The Pelham Fish and Game Club in New Hampshire is right up there with the biggest and busiest shooting clubs I’ve visited.
I had the distinct pleasure of shooting Bullseye there this past Saturday and, as recorded line cadences seem to be taking over at many clubs, Pelham does it the way it was intended to be done, and they did it extremely well.
“Is the line ready?” (Pause.)
(Then, a long pause as we stand ready while a minor issue was resolved somewhere far to my left.)
“The command to load has been given.” (Slight pause.)

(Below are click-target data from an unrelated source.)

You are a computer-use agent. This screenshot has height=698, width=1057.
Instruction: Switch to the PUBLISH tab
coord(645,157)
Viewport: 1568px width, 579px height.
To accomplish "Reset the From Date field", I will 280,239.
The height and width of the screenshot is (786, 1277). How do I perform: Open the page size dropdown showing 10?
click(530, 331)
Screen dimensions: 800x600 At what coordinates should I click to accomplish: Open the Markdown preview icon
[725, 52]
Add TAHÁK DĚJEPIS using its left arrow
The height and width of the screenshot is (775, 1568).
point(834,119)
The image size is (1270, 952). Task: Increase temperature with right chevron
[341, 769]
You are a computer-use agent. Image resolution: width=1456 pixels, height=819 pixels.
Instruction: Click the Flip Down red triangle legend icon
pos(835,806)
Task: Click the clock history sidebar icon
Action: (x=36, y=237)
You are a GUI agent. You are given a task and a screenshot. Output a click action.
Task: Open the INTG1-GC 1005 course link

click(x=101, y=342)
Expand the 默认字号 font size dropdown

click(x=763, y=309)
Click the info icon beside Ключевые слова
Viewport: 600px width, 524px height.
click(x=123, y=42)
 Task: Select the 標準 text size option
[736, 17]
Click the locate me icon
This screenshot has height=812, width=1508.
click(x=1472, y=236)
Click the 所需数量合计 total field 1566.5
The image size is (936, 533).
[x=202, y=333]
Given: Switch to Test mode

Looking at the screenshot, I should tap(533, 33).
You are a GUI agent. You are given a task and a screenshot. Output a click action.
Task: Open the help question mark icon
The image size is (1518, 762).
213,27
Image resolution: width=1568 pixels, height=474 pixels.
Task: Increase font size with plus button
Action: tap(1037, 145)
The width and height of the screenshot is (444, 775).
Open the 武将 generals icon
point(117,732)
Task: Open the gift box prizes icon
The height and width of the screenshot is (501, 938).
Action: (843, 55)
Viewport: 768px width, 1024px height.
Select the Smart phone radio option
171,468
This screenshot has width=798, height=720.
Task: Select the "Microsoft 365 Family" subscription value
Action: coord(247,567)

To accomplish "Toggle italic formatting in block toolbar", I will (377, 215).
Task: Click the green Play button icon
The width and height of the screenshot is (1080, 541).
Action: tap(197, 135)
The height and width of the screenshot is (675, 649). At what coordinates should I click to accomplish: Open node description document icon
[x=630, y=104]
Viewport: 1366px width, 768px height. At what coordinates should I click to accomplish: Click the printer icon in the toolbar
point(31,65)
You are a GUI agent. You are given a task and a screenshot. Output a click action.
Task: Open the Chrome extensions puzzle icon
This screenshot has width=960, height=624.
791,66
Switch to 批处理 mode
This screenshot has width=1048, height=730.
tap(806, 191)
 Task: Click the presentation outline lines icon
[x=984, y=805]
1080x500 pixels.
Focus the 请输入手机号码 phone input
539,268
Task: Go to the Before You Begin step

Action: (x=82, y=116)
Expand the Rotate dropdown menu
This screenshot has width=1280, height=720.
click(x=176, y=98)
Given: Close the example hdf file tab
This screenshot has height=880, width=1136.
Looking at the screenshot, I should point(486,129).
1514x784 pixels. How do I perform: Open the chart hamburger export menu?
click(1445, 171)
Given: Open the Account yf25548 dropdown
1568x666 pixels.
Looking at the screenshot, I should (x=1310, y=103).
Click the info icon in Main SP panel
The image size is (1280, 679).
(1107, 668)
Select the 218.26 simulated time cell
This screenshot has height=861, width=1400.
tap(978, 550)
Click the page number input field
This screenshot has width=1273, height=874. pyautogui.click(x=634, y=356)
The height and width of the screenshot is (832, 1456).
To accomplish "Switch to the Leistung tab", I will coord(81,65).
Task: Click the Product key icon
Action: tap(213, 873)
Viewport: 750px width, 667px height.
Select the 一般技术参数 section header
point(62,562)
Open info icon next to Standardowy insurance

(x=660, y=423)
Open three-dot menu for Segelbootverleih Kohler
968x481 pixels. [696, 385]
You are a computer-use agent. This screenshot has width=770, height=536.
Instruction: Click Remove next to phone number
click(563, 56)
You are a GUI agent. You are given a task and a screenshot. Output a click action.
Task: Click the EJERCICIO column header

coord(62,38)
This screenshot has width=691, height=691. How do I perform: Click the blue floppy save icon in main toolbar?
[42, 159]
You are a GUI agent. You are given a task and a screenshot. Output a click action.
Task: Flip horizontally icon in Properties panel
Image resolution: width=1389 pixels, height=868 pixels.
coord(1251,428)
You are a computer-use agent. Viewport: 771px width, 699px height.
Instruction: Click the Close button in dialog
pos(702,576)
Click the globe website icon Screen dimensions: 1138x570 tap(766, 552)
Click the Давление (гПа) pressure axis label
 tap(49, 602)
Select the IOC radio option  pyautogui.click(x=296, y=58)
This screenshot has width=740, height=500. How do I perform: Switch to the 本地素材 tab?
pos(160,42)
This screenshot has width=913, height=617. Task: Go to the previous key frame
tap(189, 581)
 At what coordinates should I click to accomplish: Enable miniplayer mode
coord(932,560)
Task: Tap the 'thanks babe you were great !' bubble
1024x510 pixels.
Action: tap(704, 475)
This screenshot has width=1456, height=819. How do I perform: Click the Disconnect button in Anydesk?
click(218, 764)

“Is the line ready?” (Pause.)
“The line is ready.”
The caller’s timing was perfect, every bit as regular as that of a recording but far more capable of responding to immediate needs and conditions. I found it quite easy to double-check what he was saying against my expectations and, at the same time, run the preliminary parts of my shot plan woven into his cadence.
And the Pelham club is far more than Bullseye. They have areas for just about everything, and most of those areas were engaged as we fired the Bullseye event. I could hear action pistol sports with the clang of steel targets off to our right as well as high-power rifle to our left. On the way in I passed shotgun areas as well as the silhouette range.
And dotted around their large acreage and near each different shooting discipline’s area were storage buildings in good repair.
They obviously have a large membership but more significantly, it is also well governed with an engaged membership to do the work. Those latter qualities don’t just happen. You need good people to make the decisions and then motivate the worker bees. Pelham knows how to get it done. I was impressed!
The main club house was a hundred yards from the Bullseye range. It was busy that Saturday morning with a Boy Scout function and pot luck. The rest rooms were in the back so we had reason to go through the building and sneak a peek at the facility. It was bright inside with good lighting, clean and in excellent condition. And there was plenty of parking just outside the door. I will venture a guess they keep the building nicely busy.
The club is slightly north of the town of Pelham New Hampshire. Living out in the west, I’m accustomed to big states where it takes half a day or more to get to the next one but, around Pelham, things are close, real close.
Depending on where you draw the line marking the edge of Boston, the Pelham range can be as close as 7 miles. And on a Saturday morning before traffic thickens, you can get there in not much more than an hour from just about any spot in or around Boston.
In all my business trips to the Boston area in the past, it never occurred to me that I could be at a Bullseye event in the New Hampshire forests so quickly. But now that I know, I’ll be packin’ my hardware. In the off-season (as in “snowy and cold”), they move indoor for competitions.
Bill Dutton runs the Bullseye show up there. Check the club’s web page for details and you can also reach Bill that way for last minute updates.
But don’t be scared off if Bill isn’t around. Those “Live Free or Die” (New Hampshire state slogan) folks know their Bullseye. You can expect a well run, safe, and tough competition.
And they’re nice folks.
But if you shoot Bullseye, you probably figured as much.